Somewhere in my travels across the Internets, I found out about the iPhone game An Ultimate Coins Game by Flavio Passa, an Argentina-based developer. It seemed like a cute concept, a matching-like game based on coins. So the numismatist and iPhone time waster in me thought the 99-cents price tag was a reasonable price to give the game a try.
Starting the program yielded two issues: Sound effects cannot be controlled or muted within the program and the instructions are sparse and must be read on the programmer’s time frame. Beginning with the sound effects, the noises are not optional. Sounds cannot be turned off and the only way to control the volume is using the iPhone’s volume. The problem is that when controlling the volume on the iPhone it affects the the volume of the ringer. When I turned down the volume for the game I missed a later telephone call when the ringer was too low to hear from my jacket pocket. It would benefit the iPhone user to be able to control the sound effects as an option that would include turning off the sound effects without using the iPhone controls.
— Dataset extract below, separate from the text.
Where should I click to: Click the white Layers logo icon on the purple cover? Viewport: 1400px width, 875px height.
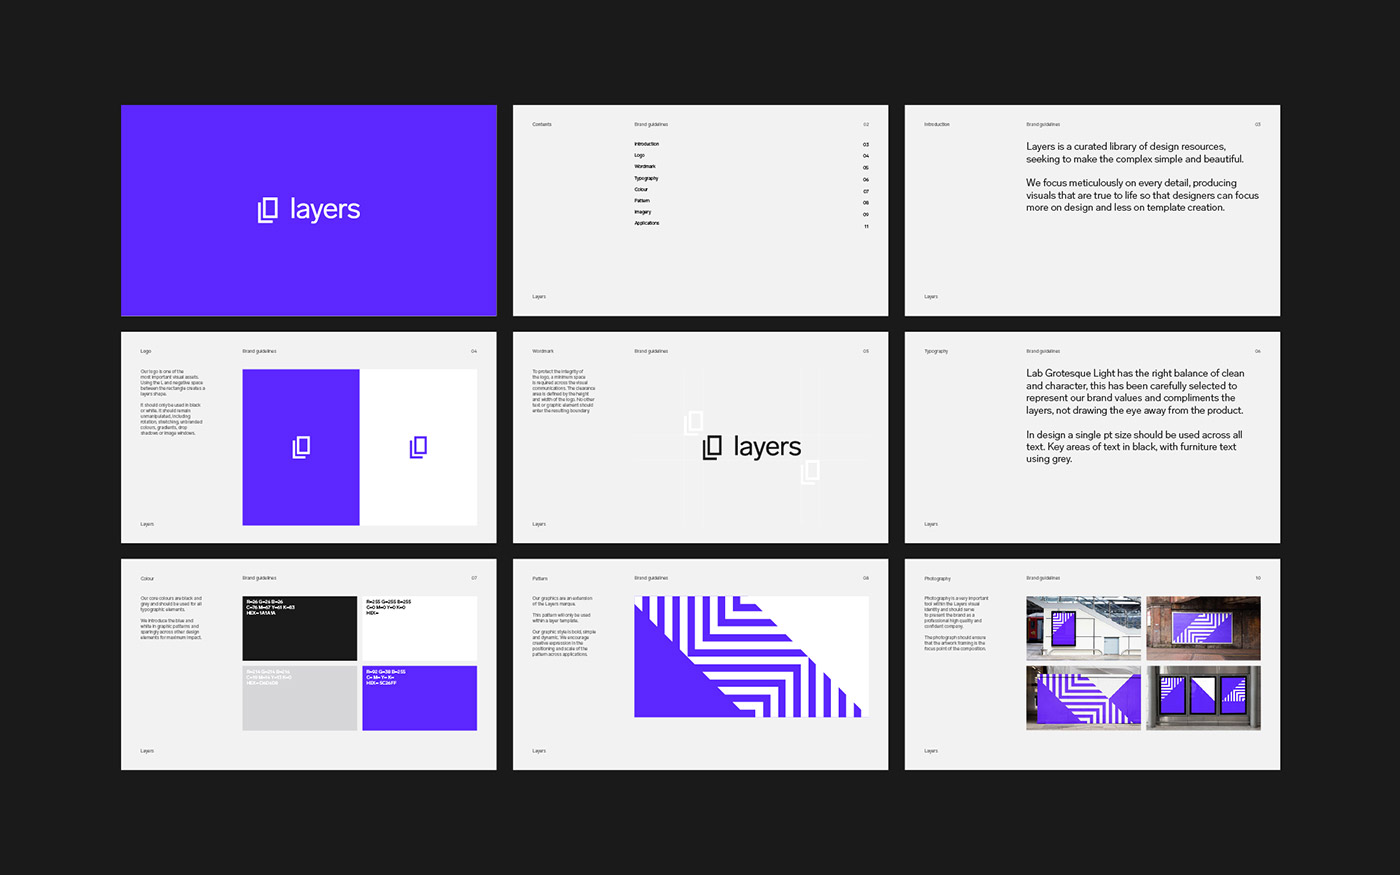click(268, 210)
One issue with using the iPhone is reading on a small screen. In addition to the small screen, the stylized text some applications use on the small screen and trying to use the a new program can make reading a help screen difficult. While reading the instructions for An Ultimate Coins Game I was surprised when they disappeared! Rather than having a “back” button or some other mechanism to allow me to finish reading the instructions, the developer decided decided how much time I can use to read the instructions. I use the iPhone’s ability to easily take a screen shot to capture the instructions so I can read them at my own pace. This is something that the developer should fix.
Unfortunately, the instructions does not tell you everything. For example, for the collecting coins by type level, I discovered that if I was able to find three coins without moving other coins I would receive a bonus. There may be other bonus opportunities, but I could not find this documented.
Another omission is that for the levels that has piled coins, you can shake the iPhone to move the coins around. Unfortunately, shaking the iPhone does not move the coins around enough to be useful. This feature would be more useful if the coins were re-stacked or reordered on the screen.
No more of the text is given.